Entonces había cosas que parecían y debían quedar fijadas para siempre en la memoria colectiva: 30.000 no requiere una comprobación fáctica, ni es una exageración porque su cuenta pertenece a una ilegalidad incalculable. No hay dos demonios, porque las acciones del terrorismo de estado son incomparables. Sin embargo una derecha literal vuelve a instalarlos. La Argentina no se maneja con símbolos sino con señales, horca, guillotina, paquetes envueltos en bolsas de basura, que simulan cadáveres, cada uno con su nombre, expropia géneros como la performance que siempre ha pertenecido a la izquierda cultural o palabras señuelo como “libertad”. 

La literalidad insultante se esmeró recientemente a través de un cartel amarillo en el Parque de la memoria, donde se leía “Parque de la Memoria, nuevo espacio gastronómico con vista al río”, grosería tanática que invita a comer (consumir) disfrutando del paisaje: el río donde arrojaban los cadáveres de los secuestrados. Días después en La Nación+, Laura Di Marco y Viviana Canosa interpretaban una foto de Florencia Kichner en apretada síntesis y diagnóstico psi ,”anorexia galopante”, “falta de nutrición, falta de madre”, según balbuceó Di Marco, autorizándose en un episodio de la serie de Netflix, Borgen , que ella entendió exactamente al revés (no es la apología de la libertad de prensa sino el repudio a la prensa amarilla). Pronto se dejaron oír protestas de corporaciones médicas y de salud mental, repudios de todas partes, incluso de Baby Etchecopar, quien nunca se ha privado, de insultar a Cristina abiertamente. 

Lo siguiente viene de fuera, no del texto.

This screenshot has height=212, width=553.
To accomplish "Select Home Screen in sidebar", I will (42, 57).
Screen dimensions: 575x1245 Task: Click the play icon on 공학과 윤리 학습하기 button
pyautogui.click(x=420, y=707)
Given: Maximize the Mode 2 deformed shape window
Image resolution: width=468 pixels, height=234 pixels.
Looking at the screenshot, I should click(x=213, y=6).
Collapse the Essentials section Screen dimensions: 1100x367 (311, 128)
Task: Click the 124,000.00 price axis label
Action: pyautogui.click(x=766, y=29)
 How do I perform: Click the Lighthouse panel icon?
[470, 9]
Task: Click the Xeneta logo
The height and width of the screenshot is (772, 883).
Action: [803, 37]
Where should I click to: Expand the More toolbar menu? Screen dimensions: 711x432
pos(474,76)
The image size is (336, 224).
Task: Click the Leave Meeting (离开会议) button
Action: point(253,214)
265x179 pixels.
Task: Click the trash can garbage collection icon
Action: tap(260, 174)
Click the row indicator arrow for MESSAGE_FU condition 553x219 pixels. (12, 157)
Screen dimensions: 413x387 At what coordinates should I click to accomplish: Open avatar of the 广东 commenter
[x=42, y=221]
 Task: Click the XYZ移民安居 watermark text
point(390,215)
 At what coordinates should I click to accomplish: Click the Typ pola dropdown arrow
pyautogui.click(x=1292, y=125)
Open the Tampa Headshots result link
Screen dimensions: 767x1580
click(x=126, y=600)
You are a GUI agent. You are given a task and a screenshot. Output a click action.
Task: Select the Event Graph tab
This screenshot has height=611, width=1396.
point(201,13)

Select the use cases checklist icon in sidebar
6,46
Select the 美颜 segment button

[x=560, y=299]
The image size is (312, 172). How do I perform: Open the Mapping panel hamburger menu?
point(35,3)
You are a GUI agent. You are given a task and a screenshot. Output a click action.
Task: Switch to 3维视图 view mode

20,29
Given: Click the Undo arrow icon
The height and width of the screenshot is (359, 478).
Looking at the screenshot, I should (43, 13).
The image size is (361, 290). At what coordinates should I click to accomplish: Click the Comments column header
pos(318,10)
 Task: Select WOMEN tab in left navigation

Cabe recordar cómo el doctor Nelson Castro, autorizado en un polvoriento diploma de médico, diagnosticaba a una Cristina vista por televisión con un supuestamente probado Síndrome de Hubris (guglear). Estas interpretaciones, amén de inescrupulosas, no son casuales: diagnosticar desde la psicología silvestre, intenta desplazar la política a la patología. Basta recordar a una fundante psicología argentina, cuyos cráneos ocupaban los altos cargos en la Nación, moldeándola en la biblioteca positivista y de la que fueron víctimas los primeros insubordinados sociales, como anarquistas y socialistas que iban a parar, según primarias especulaciones, a la cárcel o al manicomio. En esa tradición se llamó “locas” a las madres de Plaza de Mayo. Dado que Florencia Kirchner no se dedica a la política, se trató de un tiro por elevación a su madre, y esta vez el tiro salió por la culata, enojó a propios y ajenos. A menos que sigan los parámetros de los gentleman del ochenta, que en sus novelas agitaban el fantasma de la mujer lectora como peligrosa, y Florencia lo es (lectora).

Néstor Kirchner no dejaba de exigir memoria, verdad y justicia, para los militantes de los años setenta, una “generación diezmada” con los que compartía ideales de compromiso con la patria, independencia nacional y justicia social. Contra una derecha que se expresa a través de una prensa ignorante siquiera del arte de la injuria, pero violenta en sus performance y capaz de planear un magnicidio, no basta el repudio, sería preciso no ceder a sus imputaciones y empezar a conversar entre compañeros. Pilar Calveiro en su libro Política y/o violencia, una aproximación a la guerrilla de los años setenta proponía: “Hay que escracharnos, políticamente hablando, no como un ‘castigo’ sino como una forma de ser veraces para, de verdad, pasar a otra cosa... En ese sentido escrachar es exhibir-se en términos de práctica política anterior, de la que hay que dar cuenta para que la presente adquiera nuevos sentidos.”